> **Document passage**:
----

Decoding the Order of Dependency Creation in Dagger

Dagger2 follows a specific order for creating and providing dependencies of a class. This order is Constructor Injection > Field Injection > Method Injection. This means that dependencies injected through constructors are created first, followed by those injected through fields, and finally, those injected through methods. This order is crucial to understand as it determines the lifecycle and availability of different dependencies within a class.

For instance, a field-injected dependency won't be available in the constructor. Similarly, a method-injected dependency won't be available in the constructor or field. Understanding this order can help prevent null pointer exceptions and other runtime errors.

Order of Dependency Creation in Dagger

Navigating the Maze of Circular Dependency Injection

Circular dependencies occur when two or more classes depend on each other. For instance, Class A depends on Class B, and Class B depends on Class A. In the context of dependency injection, this can occur when a class that is being injected depends on the class into which it is injected.

In our example, we have a MainActivity that depends on MethodDependency, and MethodDependency that depends on MainActivity. This creates a circular dependency.

Circular Dependency Injection Example

And if you remember from our previous blog, we had mentioned that Dagger2 uses something called Directed Acyclic Graphs to decide the order in which dependencies should be created and it can never be cyclic in nature! So then why didn't we get an error during compile time?

Well, Dagger 2 provides a way to handle situations that might otherwise result in a circular dependency. It does this by delaying the resolution of one of the dependencies in the cycle until after the object has been constructed. This effectively breaks the cycle in the graph, allowing Dagger 2 to handle the situation.

----

> **Questions to answer**:
1 – Set down the stretch of the Dagger passage from "Navigating the Maze" through "creates a circular dependency.", word for word.
2 – Summarize the Dagger passage in two sentences.
The lines after the Dagger passage come from a separate source.

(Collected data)
----

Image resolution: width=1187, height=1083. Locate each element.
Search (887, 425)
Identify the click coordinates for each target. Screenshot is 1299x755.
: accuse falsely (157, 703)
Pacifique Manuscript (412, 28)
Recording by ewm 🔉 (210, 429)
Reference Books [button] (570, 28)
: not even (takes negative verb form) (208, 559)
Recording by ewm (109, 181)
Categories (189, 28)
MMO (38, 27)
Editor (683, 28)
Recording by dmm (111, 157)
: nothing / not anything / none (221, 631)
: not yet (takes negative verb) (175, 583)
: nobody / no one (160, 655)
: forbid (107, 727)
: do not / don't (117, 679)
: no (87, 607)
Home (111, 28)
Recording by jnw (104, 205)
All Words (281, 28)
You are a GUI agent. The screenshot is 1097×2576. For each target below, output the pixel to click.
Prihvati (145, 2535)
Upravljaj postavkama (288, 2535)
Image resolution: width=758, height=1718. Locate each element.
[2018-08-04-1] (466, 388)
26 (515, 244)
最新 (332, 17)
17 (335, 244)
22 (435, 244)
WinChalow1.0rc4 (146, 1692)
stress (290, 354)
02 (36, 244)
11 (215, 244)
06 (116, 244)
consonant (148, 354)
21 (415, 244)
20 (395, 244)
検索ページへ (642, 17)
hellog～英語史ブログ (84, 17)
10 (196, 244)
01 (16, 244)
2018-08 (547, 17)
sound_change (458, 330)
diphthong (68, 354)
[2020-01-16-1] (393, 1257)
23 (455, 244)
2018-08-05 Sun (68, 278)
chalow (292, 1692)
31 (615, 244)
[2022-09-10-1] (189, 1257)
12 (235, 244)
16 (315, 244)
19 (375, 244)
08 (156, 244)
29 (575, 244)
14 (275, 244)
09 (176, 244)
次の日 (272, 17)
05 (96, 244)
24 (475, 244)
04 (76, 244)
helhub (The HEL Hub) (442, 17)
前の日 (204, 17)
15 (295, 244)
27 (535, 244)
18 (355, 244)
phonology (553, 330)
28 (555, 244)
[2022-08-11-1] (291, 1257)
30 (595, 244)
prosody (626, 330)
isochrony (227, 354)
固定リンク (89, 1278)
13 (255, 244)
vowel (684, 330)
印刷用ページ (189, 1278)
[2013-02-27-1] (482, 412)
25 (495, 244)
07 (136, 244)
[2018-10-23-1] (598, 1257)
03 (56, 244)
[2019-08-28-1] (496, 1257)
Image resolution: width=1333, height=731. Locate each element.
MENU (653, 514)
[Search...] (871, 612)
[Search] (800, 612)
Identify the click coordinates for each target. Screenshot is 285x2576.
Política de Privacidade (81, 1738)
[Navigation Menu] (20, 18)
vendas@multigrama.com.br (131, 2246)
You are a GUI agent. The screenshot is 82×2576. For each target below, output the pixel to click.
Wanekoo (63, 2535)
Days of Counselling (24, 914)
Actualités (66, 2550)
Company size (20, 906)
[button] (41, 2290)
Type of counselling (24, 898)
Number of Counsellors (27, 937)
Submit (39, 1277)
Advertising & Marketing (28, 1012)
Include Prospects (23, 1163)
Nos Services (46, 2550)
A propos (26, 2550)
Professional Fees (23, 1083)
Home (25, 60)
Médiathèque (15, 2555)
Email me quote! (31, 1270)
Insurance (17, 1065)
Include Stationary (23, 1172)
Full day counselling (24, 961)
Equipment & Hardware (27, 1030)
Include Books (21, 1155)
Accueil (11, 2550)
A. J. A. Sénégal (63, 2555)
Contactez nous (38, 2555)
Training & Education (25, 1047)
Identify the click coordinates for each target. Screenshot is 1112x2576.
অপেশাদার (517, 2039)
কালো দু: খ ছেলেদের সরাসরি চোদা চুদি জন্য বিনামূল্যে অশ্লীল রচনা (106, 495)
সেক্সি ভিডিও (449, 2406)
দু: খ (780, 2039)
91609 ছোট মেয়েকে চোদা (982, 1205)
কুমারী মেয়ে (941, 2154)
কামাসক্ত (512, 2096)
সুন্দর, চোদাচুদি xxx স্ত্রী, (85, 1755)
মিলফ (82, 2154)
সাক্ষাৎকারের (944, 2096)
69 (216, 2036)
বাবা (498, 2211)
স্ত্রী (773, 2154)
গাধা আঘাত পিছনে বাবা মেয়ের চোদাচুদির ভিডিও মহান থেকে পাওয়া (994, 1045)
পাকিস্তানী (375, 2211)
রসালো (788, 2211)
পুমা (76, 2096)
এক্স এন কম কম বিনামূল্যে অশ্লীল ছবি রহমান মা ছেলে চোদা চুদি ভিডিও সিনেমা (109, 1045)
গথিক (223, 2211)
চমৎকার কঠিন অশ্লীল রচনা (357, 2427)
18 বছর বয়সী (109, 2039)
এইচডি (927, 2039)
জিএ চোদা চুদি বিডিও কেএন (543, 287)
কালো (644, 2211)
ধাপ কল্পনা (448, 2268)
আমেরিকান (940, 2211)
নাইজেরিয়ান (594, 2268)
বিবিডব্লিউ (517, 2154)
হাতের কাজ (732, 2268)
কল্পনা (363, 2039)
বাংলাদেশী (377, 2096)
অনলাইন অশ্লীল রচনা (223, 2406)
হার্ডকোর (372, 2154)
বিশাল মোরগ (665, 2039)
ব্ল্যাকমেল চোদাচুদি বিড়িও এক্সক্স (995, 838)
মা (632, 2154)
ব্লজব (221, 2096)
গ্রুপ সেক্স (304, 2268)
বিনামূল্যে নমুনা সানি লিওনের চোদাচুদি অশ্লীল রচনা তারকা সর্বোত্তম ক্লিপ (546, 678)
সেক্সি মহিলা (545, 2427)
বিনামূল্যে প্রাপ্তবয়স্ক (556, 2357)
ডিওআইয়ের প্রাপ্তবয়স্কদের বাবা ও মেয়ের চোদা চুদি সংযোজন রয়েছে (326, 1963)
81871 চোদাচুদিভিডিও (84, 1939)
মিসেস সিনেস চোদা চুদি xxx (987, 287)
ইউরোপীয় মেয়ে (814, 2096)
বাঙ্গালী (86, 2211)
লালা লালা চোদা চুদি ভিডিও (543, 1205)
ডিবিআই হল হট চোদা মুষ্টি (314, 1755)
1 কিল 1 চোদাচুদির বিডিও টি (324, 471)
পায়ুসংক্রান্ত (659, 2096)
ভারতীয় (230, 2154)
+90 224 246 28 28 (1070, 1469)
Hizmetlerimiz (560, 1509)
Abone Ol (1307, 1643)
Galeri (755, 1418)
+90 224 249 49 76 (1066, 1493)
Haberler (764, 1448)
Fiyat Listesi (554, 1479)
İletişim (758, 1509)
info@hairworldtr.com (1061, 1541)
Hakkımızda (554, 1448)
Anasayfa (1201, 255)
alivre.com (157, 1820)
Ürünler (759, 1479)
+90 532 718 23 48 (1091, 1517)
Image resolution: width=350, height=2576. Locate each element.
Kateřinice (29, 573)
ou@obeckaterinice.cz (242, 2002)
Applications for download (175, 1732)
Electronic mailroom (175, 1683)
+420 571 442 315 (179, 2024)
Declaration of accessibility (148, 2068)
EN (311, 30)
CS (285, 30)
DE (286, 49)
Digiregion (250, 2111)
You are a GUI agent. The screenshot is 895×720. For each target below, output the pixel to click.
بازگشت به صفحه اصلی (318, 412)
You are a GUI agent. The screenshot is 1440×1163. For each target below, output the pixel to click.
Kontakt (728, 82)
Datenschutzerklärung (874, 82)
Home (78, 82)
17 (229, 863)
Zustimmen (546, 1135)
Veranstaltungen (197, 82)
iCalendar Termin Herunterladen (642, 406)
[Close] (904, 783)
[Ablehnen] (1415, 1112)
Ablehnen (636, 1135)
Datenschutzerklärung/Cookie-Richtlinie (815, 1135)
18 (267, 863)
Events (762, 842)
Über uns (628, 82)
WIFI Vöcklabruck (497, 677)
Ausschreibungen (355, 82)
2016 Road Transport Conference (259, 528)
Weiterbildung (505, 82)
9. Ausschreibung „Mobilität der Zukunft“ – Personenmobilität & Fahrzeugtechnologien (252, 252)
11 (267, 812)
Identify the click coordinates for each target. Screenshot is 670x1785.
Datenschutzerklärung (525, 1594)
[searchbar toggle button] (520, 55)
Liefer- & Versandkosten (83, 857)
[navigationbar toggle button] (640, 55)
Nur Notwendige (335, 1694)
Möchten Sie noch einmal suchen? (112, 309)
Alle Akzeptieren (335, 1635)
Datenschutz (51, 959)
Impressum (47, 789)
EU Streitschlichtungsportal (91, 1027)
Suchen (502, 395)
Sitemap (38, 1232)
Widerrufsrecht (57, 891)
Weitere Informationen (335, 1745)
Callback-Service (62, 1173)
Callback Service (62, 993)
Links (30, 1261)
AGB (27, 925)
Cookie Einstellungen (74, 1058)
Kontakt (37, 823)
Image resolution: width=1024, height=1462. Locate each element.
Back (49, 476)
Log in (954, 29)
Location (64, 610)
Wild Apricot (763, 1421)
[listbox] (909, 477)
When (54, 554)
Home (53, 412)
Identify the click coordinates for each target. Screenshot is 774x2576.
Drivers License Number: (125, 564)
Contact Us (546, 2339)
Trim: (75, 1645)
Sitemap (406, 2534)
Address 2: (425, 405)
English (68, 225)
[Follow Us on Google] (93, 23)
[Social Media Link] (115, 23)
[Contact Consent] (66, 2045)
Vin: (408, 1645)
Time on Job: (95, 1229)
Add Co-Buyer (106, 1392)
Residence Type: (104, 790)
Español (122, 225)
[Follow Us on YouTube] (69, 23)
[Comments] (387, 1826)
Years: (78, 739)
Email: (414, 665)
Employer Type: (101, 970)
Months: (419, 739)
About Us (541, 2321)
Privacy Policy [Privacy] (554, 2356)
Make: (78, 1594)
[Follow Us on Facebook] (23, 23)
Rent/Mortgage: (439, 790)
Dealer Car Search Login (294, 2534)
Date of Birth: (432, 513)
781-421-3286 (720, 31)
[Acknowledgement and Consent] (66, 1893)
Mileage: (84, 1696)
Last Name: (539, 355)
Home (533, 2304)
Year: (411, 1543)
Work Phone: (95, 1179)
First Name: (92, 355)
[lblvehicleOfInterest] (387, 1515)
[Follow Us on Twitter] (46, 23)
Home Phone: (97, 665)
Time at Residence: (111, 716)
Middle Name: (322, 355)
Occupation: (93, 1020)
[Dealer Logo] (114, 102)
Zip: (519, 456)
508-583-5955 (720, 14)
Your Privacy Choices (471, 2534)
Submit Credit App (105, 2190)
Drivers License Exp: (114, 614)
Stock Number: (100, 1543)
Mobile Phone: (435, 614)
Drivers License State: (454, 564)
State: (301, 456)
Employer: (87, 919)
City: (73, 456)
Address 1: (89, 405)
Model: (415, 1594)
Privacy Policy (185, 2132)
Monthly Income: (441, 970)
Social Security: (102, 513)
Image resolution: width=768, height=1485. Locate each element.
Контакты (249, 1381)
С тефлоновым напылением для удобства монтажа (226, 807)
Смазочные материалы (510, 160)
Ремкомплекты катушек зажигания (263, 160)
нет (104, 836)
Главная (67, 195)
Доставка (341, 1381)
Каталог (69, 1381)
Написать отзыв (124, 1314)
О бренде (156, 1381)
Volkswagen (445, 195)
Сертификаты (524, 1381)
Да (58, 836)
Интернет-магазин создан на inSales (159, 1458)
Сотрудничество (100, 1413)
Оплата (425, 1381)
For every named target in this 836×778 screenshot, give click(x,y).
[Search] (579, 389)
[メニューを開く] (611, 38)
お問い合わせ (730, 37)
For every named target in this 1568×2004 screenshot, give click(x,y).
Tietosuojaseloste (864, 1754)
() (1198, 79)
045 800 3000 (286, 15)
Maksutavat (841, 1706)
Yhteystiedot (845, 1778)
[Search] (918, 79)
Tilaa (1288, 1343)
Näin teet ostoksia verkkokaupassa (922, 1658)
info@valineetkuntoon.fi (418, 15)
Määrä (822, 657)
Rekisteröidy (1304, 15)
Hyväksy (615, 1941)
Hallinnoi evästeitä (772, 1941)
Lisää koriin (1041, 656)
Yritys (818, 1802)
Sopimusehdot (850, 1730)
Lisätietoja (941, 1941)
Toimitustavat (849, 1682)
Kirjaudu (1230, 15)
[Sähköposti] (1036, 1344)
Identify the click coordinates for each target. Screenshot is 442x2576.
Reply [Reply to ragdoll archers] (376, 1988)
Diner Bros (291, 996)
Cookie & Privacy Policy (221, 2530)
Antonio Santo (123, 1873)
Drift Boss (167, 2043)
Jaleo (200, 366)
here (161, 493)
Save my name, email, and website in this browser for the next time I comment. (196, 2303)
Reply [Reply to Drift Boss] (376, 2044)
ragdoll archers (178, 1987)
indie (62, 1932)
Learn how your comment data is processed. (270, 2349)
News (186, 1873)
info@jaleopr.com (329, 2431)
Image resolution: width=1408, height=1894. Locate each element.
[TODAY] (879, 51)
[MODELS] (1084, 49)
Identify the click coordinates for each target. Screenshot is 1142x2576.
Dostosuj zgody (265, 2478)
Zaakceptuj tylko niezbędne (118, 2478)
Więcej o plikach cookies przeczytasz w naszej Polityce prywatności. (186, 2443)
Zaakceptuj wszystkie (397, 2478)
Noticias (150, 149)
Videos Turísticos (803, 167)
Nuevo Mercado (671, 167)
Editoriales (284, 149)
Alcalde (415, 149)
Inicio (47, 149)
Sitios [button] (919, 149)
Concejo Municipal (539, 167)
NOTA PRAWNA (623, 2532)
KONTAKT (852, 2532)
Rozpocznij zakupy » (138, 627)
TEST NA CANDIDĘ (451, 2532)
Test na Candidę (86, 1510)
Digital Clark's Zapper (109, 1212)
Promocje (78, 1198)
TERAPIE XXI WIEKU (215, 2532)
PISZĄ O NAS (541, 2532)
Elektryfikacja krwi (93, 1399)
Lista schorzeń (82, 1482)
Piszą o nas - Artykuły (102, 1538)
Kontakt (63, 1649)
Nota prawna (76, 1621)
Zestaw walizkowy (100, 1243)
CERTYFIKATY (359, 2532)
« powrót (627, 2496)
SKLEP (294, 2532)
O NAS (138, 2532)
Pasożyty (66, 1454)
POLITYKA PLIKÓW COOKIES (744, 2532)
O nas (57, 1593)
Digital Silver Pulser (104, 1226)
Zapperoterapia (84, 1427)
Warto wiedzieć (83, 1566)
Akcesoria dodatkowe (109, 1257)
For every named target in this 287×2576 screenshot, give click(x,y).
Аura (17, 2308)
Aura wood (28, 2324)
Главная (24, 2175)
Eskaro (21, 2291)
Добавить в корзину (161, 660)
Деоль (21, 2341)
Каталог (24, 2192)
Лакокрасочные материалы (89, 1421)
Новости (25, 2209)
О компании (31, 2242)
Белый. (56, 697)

----

> **Responses to the tasks**:
1 –
Navigating the Maze of Circular Dependency Injection

Circular dependencies occur when two or more classes depend on each other. For instance, Class A depends on Class B, and Class B depends on Class A. In the context of dependency injection, this can occur when a class that is being injected depends on the class into which it is injected.

In our example, we have a MainActivity that depends on MethodDependency, and MethodDependency that depends on MainActivity. This creates a circular dependency.

2 – Dagger2 creates a class's dependencies through constructor injection first, then field injection, then method injection, so a field-injected dependency isn't available in the constructor, and knowing this order helps prevent null pointer exceptions. When two classes depend on each other, as MainActivity and MethodDependency do, Dagger 2 delays resolving one dependency in the cycle until after the object has been constructed, which breaks the cycle in the graph.